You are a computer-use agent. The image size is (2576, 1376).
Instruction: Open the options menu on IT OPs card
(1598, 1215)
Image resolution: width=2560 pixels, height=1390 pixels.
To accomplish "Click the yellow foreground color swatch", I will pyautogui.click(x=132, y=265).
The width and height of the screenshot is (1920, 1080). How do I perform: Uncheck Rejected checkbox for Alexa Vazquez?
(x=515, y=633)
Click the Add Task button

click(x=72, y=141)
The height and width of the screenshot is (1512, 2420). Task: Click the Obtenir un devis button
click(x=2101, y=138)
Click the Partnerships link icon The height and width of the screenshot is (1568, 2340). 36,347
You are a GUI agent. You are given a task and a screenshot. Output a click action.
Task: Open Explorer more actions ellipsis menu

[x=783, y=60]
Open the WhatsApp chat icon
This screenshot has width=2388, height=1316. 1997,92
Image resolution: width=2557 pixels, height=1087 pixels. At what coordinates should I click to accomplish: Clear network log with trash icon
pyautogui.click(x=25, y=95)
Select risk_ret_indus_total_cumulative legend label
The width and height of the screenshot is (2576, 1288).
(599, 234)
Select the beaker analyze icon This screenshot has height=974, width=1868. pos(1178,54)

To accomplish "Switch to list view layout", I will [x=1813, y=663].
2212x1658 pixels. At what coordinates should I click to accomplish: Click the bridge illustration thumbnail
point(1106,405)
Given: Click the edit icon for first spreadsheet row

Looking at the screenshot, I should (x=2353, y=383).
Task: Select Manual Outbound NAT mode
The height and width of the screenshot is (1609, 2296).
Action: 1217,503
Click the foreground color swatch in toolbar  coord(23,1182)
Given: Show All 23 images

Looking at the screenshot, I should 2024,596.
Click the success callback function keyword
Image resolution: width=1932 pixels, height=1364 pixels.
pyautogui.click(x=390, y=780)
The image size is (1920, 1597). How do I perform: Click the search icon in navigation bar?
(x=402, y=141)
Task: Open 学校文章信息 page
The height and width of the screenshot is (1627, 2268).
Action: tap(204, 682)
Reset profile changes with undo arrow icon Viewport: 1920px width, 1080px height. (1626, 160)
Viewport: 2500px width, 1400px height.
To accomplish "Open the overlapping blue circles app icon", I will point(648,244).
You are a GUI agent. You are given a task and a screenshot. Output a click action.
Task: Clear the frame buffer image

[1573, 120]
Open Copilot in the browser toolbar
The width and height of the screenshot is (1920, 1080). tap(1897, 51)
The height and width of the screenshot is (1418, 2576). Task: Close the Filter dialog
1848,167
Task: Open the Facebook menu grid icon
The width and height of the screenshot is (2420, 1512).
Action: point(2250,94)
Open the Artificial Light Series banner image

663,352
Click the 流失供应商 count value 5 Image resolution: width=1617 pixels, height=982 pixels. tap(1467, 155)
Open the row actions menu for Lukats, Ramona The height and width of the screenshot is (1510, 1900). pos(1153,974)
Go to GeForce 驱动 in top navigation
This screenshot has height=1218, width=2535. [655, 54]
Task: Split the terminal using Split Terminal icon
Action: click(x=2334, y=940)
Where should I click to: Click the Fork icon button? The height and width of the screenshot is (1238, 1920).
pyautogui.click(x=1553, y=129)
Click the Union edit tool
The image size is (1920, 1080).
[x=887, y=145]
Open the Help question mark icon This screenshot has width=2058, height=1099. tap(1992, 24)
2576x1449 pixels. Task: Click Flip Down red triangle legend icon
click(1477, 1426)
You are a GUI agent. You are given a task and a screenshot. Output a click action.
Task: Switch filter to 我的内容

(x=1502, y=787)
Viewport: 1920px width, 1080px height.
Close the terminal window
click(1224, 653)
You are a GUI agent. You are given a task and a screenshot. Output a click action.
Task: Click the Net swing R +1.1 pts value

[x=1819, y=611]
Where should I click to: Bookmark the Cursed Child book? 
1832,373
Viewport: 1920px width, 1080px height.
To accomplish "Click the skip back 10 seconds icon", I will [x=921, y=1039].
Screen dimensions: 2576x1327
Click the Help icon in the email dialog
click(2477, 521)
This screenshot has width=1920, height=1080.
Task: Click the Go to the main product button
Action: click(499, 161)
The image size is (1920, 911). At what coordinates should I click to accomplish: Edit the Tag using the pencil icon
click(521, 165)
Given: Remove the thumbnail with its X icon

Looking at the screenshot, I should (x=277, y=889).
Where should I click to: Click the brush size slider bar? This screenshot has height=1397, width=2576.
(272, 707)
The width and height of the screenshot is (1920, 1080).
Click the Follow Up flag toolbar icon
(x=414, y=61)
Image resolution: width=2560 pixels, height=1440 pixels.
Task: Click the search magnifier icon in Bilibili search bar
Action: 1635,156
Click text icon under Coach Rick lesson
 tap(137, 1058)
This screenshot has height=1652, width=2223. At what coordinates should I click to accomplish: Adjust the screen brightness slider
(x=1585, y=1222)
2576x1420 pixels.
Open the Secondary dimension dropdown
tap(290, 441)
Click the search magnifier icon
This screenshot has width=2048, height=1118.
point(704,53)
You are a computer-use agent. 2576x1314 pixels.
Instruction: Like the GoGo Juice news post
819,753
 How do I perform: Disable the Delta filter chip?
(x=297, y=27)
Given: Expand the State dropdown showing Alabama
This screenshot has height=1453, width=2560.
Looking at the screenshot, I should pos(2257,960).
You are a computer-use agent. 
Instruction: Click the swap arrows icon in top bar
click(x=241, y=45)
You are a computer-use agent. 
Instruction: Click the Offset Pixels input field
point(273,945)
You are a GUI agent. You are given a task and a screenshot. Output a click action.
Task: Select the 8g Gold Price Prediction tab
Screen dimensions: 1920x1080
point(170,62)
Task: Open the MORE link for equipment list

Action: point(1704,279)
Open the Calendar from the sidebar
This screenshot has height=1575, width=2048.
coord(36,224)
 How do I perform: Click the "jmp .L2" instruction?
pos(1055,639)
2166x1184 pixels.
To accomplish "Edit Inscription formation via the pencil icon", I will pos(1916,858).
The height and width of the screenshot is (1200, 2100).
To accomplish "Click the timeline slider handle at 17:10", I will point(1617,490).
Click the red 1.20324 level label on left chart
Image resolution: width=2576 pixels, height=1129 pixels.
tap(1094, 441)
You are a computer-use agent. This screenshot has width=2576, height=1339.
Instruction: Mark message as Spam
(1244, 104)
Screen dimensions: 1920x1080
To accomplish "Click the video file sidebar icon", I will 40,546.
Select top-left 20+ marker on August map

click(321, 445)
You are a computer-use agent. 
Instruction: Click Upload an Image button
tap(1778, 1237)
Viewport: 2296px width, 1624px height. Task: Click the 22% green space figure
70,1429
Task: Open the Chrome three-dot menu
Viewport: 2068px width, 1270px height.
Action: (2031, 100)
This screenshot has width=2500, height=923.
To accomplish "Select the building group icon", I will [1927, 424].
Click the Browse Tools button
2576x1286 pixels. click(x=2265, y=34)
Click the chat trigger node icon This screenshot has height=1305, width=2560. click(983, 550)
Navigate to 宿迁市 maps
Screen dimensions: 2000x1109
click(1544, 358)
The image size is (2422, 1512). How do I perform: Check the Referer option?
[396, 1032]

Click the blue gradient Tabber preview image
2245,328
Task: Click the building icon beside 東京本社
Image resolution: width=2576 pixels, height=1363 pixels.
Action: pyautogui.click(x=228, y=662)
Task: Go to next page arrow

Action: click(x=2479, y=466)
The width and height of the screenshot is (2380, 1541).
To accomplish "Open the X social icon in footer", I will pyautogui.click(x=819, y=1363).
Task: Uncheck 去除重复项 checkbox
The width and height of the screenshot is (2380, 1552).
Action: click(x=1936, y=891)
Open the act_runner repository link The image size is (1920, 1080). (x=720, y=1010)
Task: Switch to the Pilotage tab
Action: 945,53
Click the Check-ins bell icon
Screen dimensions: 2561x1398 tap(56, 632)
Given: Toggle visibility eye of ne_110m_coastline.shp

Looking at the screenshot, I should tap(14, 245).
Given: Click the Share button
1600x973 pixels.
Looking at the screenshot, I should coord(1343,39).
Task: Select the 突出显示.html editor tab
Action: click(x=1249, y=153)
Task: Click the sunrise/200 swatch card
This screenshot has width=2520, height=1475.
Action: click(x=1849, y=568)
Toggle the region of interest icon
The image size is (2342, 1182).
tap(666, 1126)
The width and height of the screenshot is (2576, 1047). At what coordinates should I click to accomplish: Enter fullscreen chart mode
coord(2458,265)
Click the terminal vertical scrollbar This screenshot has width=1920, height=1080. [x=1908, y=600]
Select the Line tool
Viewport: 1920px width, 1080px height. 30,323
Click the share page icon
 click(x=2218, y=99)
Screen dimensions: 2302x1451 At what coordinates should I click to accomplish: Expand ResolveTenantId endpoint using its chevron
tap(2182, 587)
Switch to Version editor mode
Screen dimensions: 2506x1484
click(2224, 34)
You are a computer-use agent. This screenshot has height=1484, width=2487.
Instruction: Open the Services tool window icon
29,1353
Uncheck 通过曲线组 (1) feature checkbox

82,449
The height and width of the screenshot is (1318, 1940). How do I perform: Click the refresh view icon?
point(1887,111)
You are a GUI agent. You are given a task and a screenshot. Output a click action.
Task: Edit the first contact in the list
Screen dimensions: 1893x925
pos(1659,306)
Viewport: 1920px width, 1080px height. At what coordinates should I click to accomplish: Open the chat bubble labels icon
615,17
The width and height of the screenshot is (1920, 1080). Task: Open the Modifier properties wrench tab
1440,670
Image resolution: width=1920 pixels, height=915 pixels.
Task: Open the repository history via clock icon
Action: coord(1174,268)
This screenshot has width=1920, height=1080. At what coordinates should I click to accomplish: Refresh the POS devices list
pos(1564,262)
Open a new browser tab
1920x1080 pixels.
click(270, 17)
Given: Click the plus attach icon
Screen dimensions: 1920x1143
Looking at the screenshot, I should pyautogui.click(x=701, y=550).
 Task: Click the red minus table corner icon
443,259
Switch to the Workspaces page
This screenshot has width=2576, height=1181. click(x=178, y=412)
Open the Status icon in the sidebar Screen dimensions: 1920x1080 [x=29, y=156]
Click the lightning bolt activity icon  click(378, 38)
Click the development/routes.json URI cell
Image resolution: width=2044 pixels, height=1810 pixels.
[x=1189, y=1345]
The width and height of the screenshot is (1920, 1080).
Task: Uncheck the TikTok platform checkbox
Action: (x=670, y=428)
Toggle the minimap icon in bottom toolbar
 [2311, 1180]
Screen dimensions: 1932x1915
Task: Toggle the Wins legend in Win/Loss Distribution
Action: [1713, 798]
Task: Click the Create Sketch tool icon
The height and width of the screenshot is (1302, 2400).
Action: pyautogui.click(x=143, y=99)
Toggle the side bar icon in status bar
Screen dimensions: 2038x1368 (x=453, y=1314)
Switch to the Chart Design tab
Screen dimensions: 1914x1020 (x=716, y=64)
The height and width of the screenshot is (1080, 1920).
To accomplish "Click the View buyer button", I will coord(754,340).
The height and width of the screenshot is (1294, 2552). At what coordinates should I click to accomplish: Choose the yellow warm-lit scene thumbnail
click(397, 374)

== == ==

• DESCRIPTION OF THE TASK: Among the entries, find each line that includes the string "swatch" and copy it.

• OUTPUT FOR THIS TASK:
To accomplish "Click the yellow foreground color swatch", I will pyautogui.click(x=132, y=265).
Click the foreground color swatch in toolbar  coord(23,1182)
Task: Click the sunrise/200 swatch card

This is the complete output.